» **Required task**
Reproduce the following lines verbatim, omitting the pictures from your answer.

» **Given entries**
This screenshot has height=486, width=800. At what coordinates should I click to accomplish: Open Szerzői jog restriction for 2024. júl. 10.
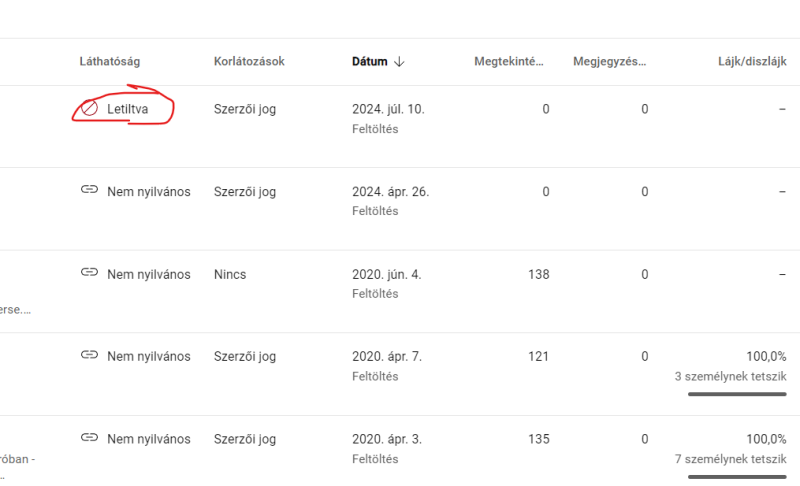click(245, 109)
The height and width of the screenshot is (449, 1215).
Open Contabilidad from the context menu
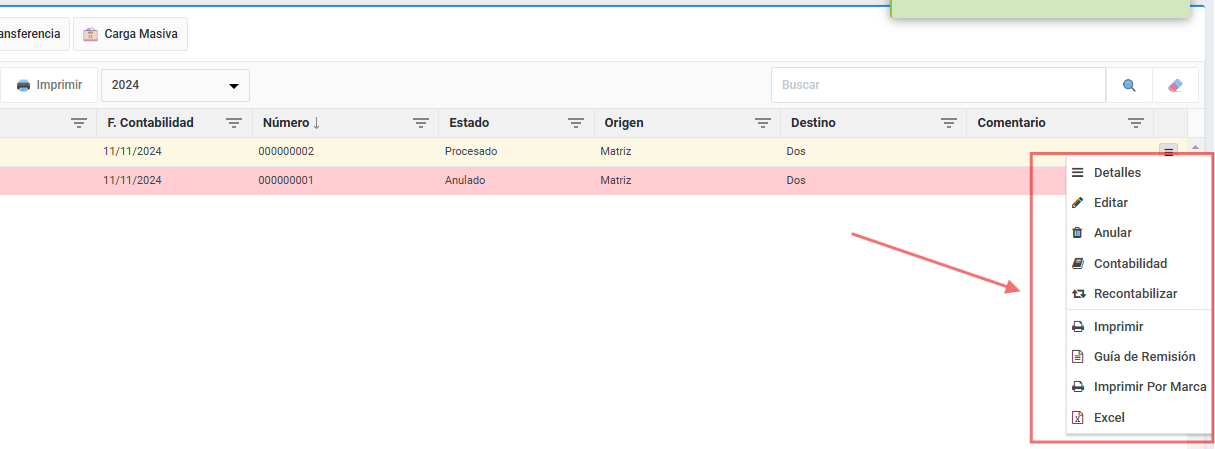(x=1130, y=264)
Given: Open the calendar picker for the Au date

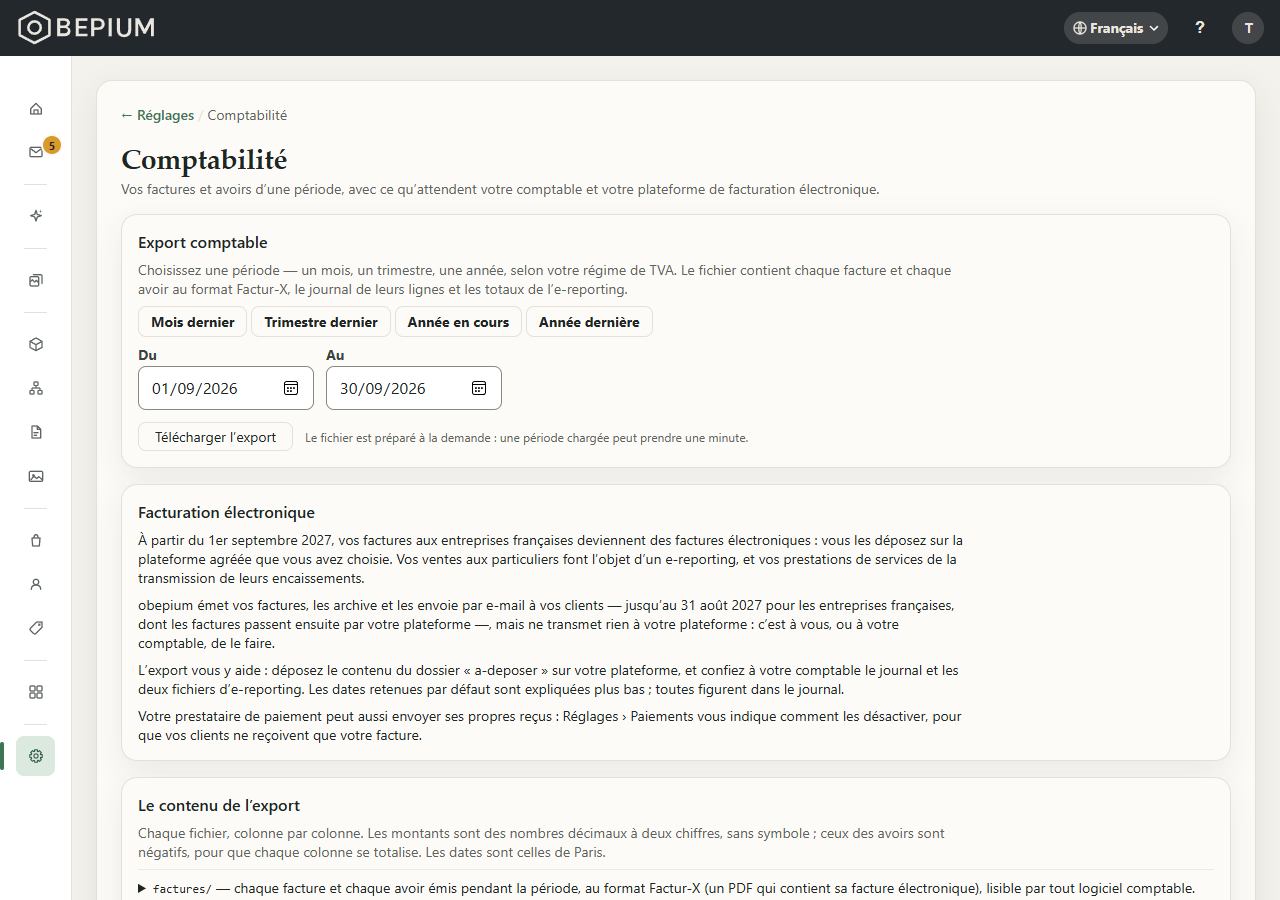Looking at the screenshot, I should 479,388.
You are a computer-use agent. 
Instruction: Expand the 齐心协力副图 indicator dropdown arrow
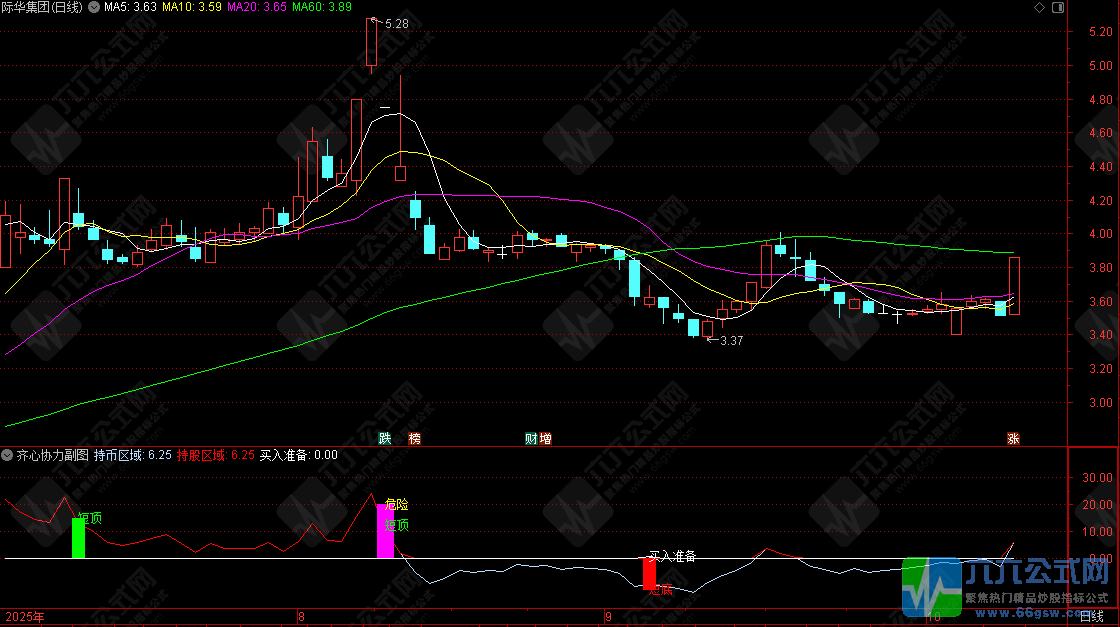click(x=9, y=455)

» **Exercise answer**
This screenshot has height=486, width=800. At what coordinates should I click to accomplish: Open Szerzői jog restriction for 2024. júl. 10.
click(245, 109)
The height and width of the screenshot is (449, 1215).
Open Contabilidad from the context menu
(x=1130, y=264)
Given: Open the calendar picker for the Au date

Looking at the screenshot, I should 479,388.
You are a computer-use agent. 
Instruction: Expand the 齐心协力副图 indicator dropdown arrow
click(x=9, y=455)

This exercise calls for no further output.